Brexit Proves Bane for This U.K. Stock Index as Peers Rally

  • FTSE Local U.K. index underperforms FTSE 100 by most on record
  • Stocks dependent on domestic market see fallout from Brexit

In a year when most British stock benchmarks have dodged Brexit’s punch, one U.K. gauge is getting bruised.

While a slumping pound boosted exporters, sending the FTSE 100 Index and gauges of mid- and small-cap shares to new highs this month, the FTSE Local United Kingdom Index is poised for its biggest annual drop since the global financial crisis. The measure of companies that get most of their sales from the country fell to a two-month low this week and remains below its level on the day of the U.K. referendum.

As worries mount that the U.K. government’s approach to exiting the European Union will mean forgoing membership of the single market, firms reliant on Britain have suffered the heaviest blows. Members of the local index including homebuilder Taylor Wimpey Plc and lender Lloyds Banking Group Plc have lost about a quarter of their market value since the referendum, in sharp contrast to gains of 28 percent or more in FTSE 100 exporters such as AstraZeneca Plc and Burberry Group Plc.

“This is a country that’s a quasi emerging market now, if you look at its massive political risk, and the domestically focused corporates stand to lose the most,” said Nicholas Spiro, a partner at London-based Lauressa Advisory Ltd., which advises asset managers. “The extremely buoyant conditions in the equity market right now are somewhat deceptive.”

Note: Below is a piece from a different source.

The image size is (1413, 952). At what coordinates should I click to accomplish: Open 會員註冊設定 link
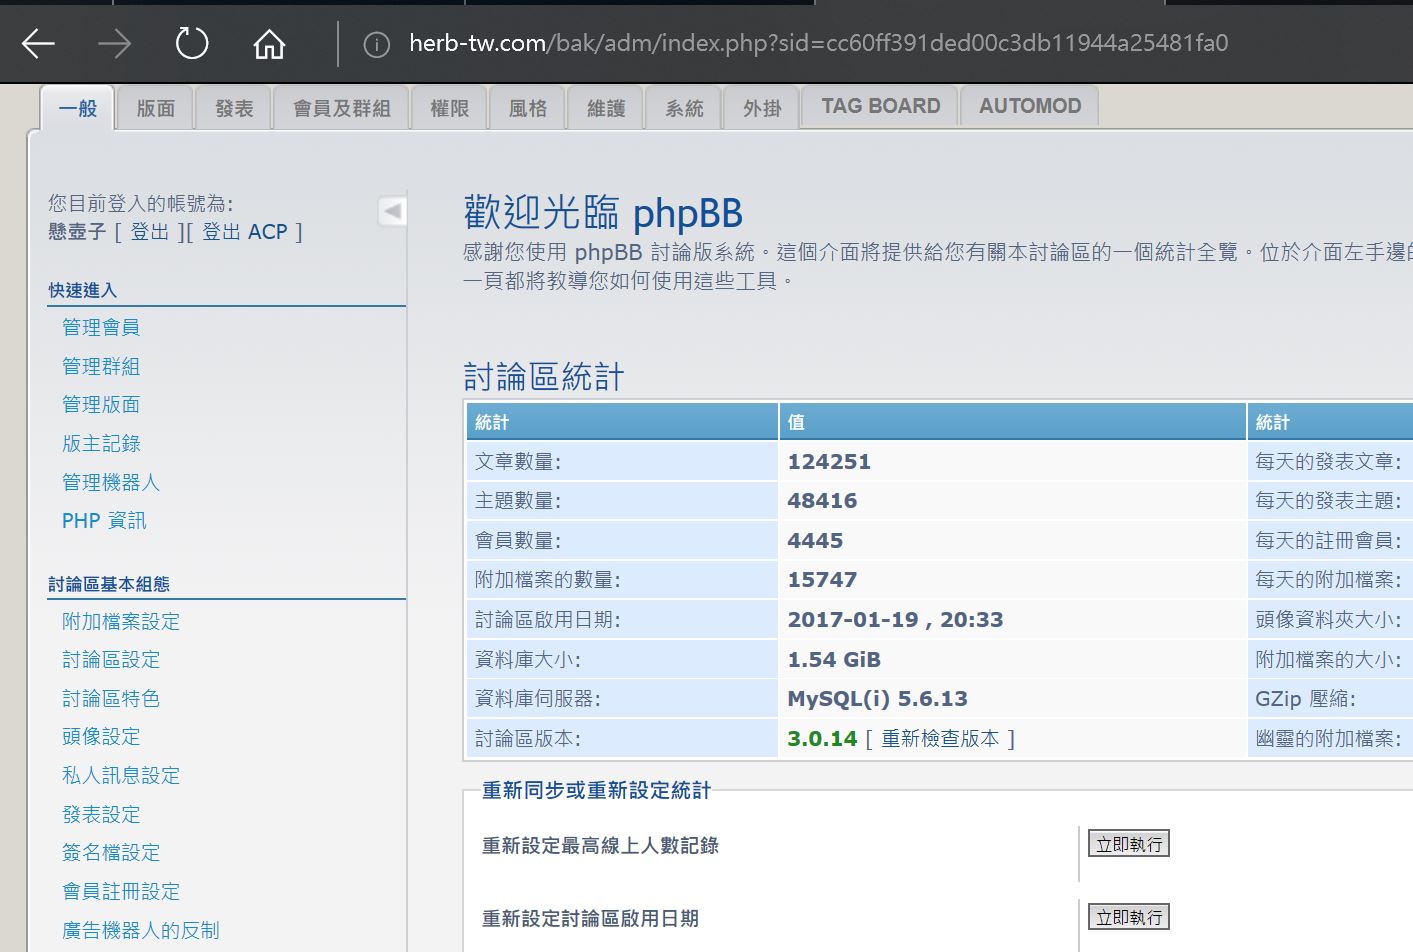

Mounting worries have spurred fresh declines in the pound and the local equity gauge in October, after Prime Minister Theresa May said she’ll trigger the exit process by March 2017. A flash crash in sterling on Friday prompted strategists to revise down their longer-term forecasts. The currency rebounded on Wednesday, and the benchmark FTSE 100 was little changed, after May accepted that Parliament should be allowed to vote on her Brexit plan.

The pound’s role as a barometer for Britain’s economic outlook since the referendum has divided stock performance. Members of the FTSE 100 and FTSE 250 get about three-quarters and half their revenue from countries outside the U.K., respectively, according to estimates by JPMorgan Chase & Co. and UBS Group AG. The lesser-known local gauge, part of a FTSE Russell index series reviewed annually, includes firms reliant on the domestic market for 70 percent or more of sales.

While some British data since the June referendum have exceeded expectations, investors should also look at local U.K. companies for clues on sentiment about the economy, according to Guy Foster, head of research at Brewin Dolphin, which manages 33.5 billion pounds ($41 billion). By that measure, the FTSE Local U.K. index is underperforming the FTSE 100 by the most since data going back to 2006.

“Investors are clearly concerned about the U.K. economy,” Foster said. “That’s why you are seeing the huge underperformance of local companies.”

EasyJet Plc last week reported an annual profit drop for the first time since 2009, citing the pound slump as one of the main reasons, while apparel retailer Next Plc warned last month 2017 sales will be hurt by Brexit-induced price increases. The two members of the local gauge have each declined at least 35 percent this year.

“It’s the local companies where you’ll see the first hints of Brexit hitting,” said Michael Woischneck, who manages about $180 million as a senior equities manager at Lampe Asset Management in Dusseldorf, Germany. “Global companies have global capital markets and banks to get their money from, but U.K. local companies don’t. The index will suffer even more.”